• Chris O'Byrne

The Kit Lake Solace, April 2021

This was a month of revelations on Kit Lake, my home water, in central Florida’s largemouth bass country. Practically no rain fell, so the lake’s water level was drawn down. Various hazards to boating, exposed now, appeared just under the lowered surface of the water as we searched for fish.

In the cool morning light of one trip we saw (just in time) the jagged top of another abandoned pipe sticking out of the bottom in those shallows on the west side of the lake. And around the point we almost hung up on the sunken frame of a dock that let go in a storm a few years ago. At seemingly random locations around the bank some cattails died from lack of support, changing the holding spots for many fish.

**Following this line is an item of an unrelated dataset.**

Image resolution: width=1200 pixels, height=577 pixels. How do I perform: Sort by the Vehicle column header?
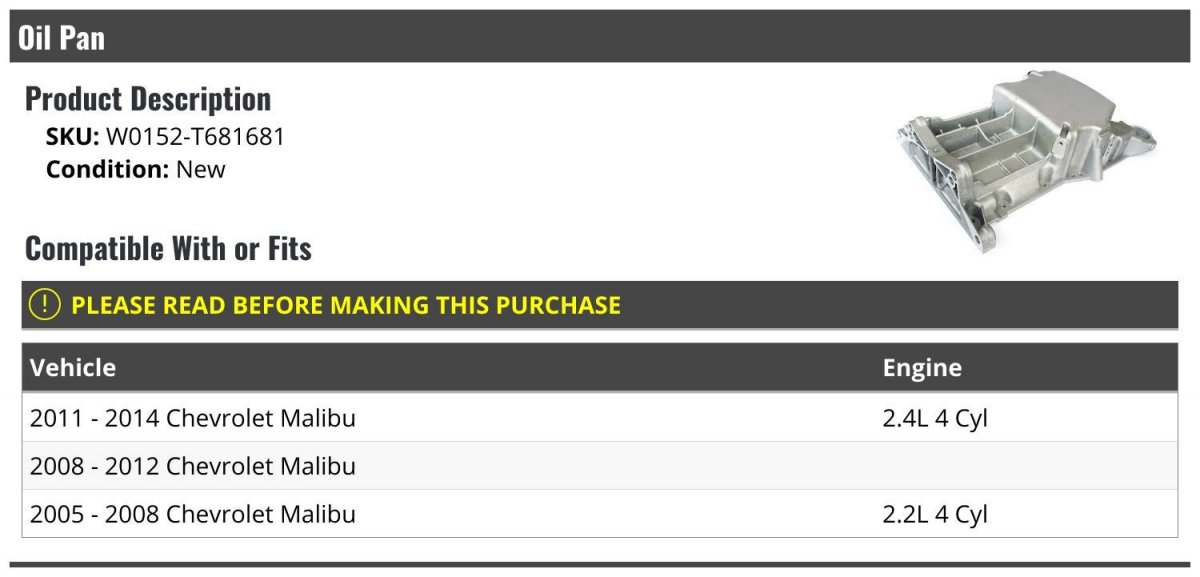tap(73, 367)
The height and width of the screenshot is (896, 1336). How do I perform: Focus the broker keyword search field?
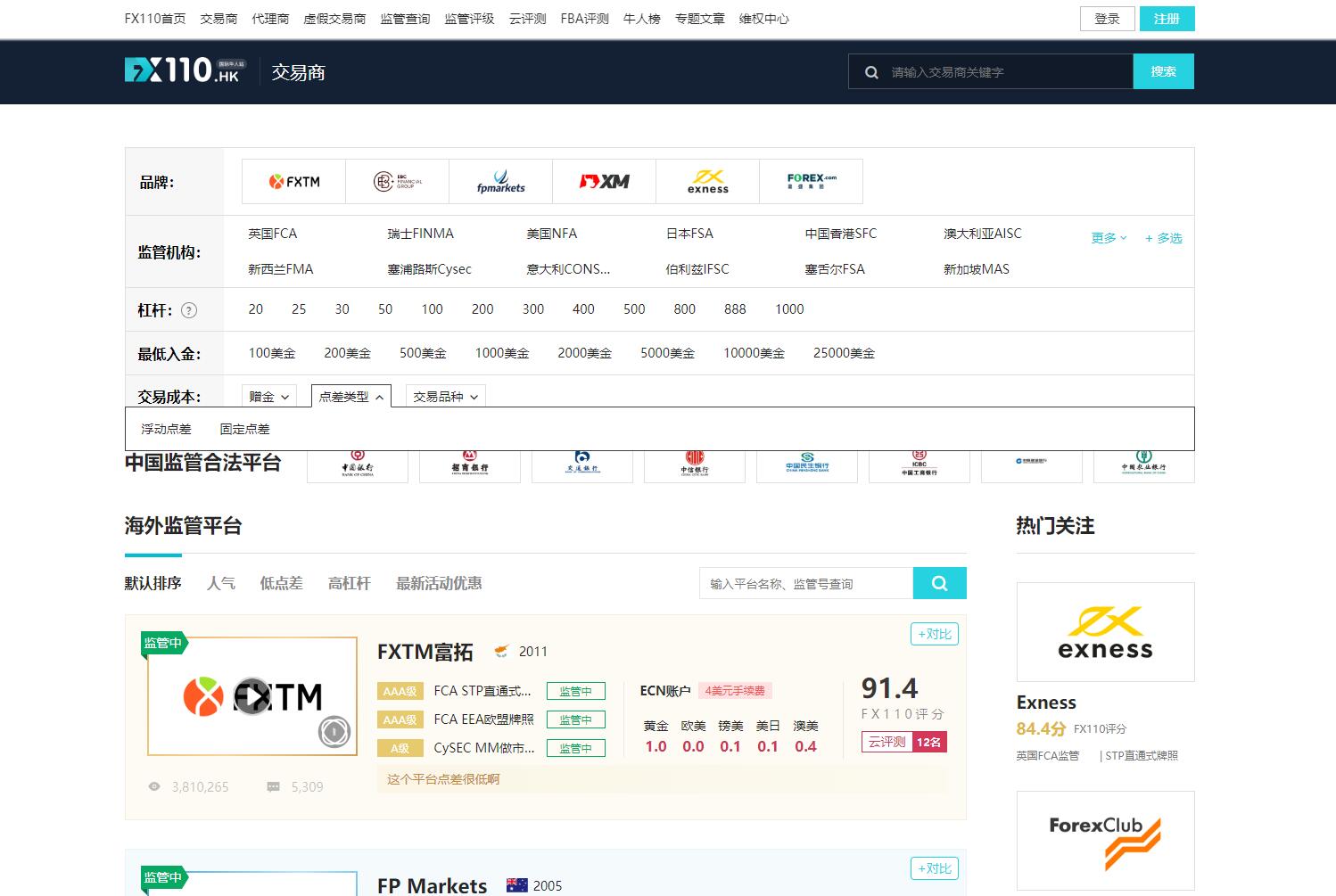click(1003, 72)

But in a few scattered areas of protective cover left in the shallows, we did find bluegill waiting out the dry spell. Their strikes were tentative like a rookie umpire making a safe-out call. But the chizzywinks were hatching and our large versions of zebra midge flies presented with a Dwight Yoakam rhythm matched well enough to trick several fish. We did catch bass during the heavy-feeding evening hours casting flies that imitate fry near some of the still standing vegetation.

Seeing hazards you never knew existed is unsettling. But there is an island of opportunity in the middle of every challenge, right? We didn’t hit any of those dangerous artifacts, and the bass will surely be around them when the water rises. Plus, the lily pads are budding, promising good fishing this summer. And there is a rumor that Mrs. Rollen, the divorced airline stewardess sunbathes on a slope of ground that used to be hidden by cattails.